[Task item]
In the listing that follows, the range to quote begins at the line that has "You are a computer-use agent. This" and ends after the line that has "Activate layer 5"; quote it verbatim and add nothing.

-- Opening Marker --

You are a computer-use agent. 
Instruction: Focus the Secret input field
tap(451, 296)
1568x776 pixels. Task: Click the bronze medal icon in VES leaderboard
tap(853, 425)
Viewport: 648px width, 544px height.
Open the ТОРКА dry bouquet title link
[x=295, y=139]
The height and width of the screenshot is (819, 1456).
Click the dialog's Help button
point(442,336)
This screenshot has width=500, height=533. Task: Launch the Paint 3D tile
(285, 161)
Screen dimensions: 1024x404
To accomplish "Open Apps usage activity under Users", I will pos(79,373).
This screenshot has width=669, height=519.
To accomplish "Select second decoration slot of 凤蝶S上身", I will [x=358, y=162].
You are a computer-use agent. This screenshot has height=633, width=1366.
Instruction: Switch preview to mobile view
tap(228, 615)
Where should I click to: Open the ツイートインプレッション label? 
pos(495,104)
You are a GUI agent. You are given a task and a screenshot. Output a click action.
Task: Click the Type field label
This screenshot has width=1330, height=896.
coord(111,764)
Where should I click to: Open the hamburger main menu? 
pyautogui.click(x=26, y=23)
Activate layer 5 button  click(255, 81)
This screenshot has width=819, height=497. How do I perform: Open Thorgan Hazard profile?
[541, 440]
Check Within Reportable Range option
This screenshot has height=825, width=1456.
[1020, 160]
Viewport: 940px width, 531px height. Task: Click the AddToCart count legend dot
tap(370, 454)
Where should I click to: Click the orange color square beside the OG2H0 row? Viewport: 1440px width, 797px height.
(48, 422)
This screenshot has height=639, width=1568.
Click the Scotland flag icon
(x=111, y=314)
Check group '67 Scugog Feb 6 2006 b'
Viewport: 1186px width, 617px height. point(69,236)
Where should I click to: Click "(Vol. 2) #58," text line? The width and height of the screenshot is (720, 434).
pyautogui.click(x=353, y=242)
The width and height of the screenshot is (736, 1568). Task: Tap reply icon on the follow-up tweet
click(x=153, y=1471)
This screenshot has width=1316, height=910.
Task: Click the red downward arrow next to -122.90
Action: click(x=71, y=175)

-- Closing Marker --

[Response area]
You are a computer-use agent. This screenshot has height=633, width=1366.
Instruction: Switch preview to mobile view
tap(228, 615)
Where should I click to: Open the ツイートインプレッション label? 
pos(495,104)
You are a GUI agent. You are given a task and a screenshot. Output a click action.
Task: Click the Type field label
This screenshot has width=1330, height=896.
coord(111,764)
Where should I click to: Open the hamburger main menu? 
pyautogui.click(x=26, y=23)
Activate layer 5 button  click(255, 81)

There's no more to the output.